Questo cambiamento è apparso evidente dopo il Covid, ma è in atto da diversi anni ed è favorito dal calo demografico che ha ridotto sensibilmente l’offerta di lavoro giovanile, assieme a una nuova attitudine delle persone, e in particolare dei giovani, nei confronti del lavoro. Il tutto in una società dove il patrimonio accumulato dalle generazioni passate rappresenta un fattore di protezione per le scarse generazioni future, che sono meno incentivate a cercare immediatamente uno sbocco lavorativo.
Ovviamente, questo è un discorso generale e non riguarda tutte le persone, sicché ci sono ancora oggi diffusi casi di incapacità a trovare lavoro per molti giovani, casi di sfruttamento e di precarietà involontaria in diversi territori del nostro paese. Ma nel complesso, il numero degli occupati in Italia ha toccato livelli mai conosciuti prima e il tasso di occupazione è in aumento, mentre quello della disoccupazione resta fermo attorno al 7% (era stato a due cifre nel passato), malgrado andamenti dell’economia non proprio esaltanti. Inoltre, il numero di contratti a tempo indeterminato resta elevato anche in ragione di una trasformazione dei contratti a tempo determinato in contratti a senza termine.
Siamo ancora distanti dai livelli di occupazione di altri paesi, specie con riferimento al lavoro femminile, ed anche a quello giovanile, ma è certo che le tendenze in atto ci stanno riavvicinando agli standard europei. In queste condizioni, appare poco indicata la proposta avanzata dalla CGIL di Landini per chiedere l’abolizione del Job Act e il ripristino dell’articolo 18 dello statuto dei lavoratori. Una tale richiesta ci riporta indietro di decenni, in un’epoca ormai superata. Il livello della precarietà in Italia non è superiore a quanto avviene in altri paesi ed è legato alla tipologia di alcuni lavori in particolare nei servizi, com in tutti i paesi. Inoltre, la presenza di lavori a termine ha favorito l’innalzamento del tasso di occupazione dando a molti giovani la possibilità di accedere a un primo lavoro. La mobilità del lavoro si sta accentuando e questo rende meno difficile trovare un lavoro in caso di perdita. Che senso ha, allora, riproporre l’obbligo di reintegro nei casi di licenziamenti senza giusta causa?

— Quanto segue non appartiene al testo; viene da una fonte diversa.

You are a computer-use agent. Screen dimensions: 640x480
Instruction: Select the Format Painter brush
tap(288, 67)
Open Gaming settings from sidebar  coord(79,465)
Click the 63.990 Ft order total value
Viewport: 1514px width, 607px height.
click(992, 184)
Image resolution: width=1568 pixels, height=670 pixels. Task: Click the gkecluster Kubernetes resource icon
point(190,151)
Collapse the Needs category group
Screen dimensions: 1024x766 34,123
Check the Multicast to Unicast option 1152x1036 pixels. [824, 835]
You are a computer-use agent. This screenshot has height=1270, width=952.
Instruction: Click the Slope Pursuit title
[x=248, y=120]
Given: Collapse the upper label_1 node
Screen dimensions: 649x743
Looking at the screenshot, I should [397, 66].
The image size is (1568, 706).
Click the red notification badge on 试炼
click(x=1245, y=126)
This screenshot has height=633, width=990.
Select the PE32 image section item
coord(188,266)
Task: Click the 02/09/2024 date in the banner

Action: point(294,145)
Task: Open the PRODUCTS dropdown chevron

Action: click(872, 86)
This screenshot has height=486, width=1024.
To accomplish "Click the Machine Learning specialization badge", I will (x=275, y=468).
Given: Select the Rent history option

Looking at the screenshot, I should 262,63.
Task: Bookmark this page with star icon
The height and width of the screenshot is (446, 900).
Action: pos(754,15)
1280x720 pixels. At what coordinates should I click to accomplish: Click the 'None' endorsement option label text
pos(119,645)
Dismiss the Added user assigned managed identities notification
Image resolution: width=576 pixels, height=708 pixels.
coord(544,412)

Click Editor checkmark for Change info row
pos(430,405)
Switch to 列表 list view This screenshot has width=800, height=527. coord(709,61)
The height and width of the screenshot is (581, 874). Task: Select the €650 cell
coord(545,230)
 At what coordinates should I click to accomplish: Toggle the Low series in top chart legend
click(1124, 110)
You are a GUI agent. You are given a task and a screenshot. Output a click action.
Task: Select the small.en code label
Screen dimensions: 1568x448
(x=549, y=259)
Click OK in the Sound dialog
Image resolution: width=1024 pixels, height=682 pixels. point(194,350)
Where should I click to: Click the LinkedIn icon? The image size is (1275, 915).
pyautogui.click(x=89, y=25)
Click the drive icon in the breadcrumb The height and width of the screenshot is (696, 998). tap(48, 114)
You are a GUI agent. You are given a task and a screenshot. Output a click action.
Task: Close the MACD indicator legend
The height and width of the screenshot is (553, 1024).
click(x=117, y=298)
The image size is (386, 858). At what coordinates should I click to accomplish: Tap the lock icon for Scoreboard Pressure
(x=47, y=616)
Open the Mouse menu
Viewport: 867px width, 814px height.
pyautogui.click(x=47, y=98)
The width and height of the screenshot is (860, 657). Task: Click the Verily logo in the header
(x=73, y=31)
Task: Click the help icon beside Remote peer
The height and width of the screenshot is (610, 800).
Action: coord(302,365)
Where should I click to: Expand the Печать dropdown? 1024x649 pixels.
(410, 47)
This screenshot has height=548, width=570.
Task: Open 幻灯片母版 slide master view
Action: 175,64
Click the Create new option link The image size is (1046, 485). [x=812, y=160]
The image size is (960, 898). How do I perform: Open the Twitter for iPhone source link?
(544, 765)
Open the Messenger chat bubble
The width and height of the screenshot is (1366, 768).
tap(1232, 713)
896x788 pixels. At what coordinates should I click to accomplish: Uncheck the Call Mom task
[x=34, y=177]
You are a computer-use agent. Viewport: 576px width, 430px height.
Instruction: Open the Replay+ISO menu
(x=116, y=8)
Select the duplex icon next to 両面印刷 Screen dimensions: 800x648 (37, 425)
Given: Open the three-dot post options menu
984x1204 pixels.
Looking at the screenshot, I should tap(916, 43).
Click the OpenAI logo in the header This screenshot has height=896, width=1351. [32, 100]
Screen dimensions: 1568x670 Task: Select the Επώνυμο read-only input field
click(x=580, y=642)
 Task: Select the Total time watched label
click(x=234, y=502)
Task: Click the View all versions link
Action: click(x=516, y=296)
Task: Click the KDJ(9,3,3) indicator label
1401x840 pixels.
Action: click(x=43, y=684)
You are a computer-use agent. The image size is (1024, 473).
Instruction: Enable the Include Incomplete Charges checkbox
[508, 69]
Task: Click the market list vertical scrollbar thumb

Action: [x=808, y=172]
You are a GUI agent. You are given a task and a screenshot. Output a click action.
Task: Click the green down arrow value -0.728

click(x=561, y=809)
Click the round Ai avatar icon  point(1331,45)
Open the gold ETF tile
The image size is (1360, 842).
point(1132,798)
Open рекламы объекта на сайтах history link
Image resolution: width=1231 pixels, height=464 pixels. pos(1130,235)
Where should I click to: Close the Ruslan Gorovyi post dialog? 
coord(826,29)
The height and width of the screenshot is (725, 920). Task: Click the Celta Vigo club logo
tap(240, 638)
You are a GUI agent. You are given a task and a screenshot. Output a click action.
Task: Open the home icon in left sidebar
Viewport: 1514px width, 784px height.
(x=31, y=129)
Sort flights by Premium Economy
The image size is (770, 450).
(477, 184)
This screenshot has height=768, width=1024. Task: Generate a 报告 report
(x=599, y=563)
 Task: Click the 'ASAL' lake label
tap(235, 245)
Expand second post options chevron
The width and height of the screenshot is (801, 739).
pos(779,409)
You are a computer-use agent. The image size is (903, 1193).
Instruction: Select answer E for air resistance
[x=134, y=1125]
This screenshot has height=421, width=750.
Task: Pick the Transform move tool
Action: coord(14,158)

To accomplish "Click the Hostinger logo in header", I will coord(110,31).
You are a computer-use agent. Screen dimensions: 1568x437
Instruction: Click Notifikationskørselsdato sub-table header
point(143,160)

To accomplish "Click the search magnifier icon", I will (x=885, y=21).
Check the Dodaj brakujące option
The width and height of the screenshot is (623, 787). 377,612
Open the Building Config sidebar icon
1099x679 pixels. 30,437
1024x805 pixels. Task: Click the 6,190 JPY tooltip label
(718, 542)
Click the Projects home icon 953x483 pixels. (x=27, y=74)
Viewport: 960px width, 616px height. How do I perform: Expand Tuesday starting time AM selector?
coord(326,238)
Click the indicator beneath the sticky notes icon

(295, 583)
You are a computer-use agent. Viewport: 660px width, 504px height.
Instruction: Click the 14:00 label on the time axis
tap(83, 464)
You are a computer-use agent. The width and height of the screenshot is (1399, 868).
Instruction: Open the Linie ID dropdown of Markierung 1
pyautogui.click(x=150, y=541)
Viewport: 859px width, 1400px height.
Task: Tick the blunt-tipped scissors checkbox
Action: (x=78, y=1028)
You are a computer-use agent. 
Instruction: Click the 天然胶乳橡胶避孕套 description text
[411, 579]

Il mercato del lavoro in Italia soffre di altri problemi: basse remunerazioni, difficoltà di far coincidere domanda e offerta di lavoro sia sul piano professionale che su quello territoriale, scarsa capacità di assorbire manodopera femminile, poca trasparenza per i giovani al primo impiego, eccesso di familismo nella ricerca del lavoro e nella progressione di carriera, e si potrebbe continuare. Su questi temi è legittimo avviare riflessioni e anche battaglie sindacali. Ma rimanere ancorati ai vecchi slogan di un tempo non ci farà avanzare, porterà a contrapposizioni ideologiche e segnerà un ulteriore scollamento con i giovani che hanno ben altri problemi. Con tutto il rispetto per l’azione del sindacato dei lavoratori, sarebbe meglio se ci fosse un ripensamento per evitare confronti poco utili in questi tempi già troppo tesi.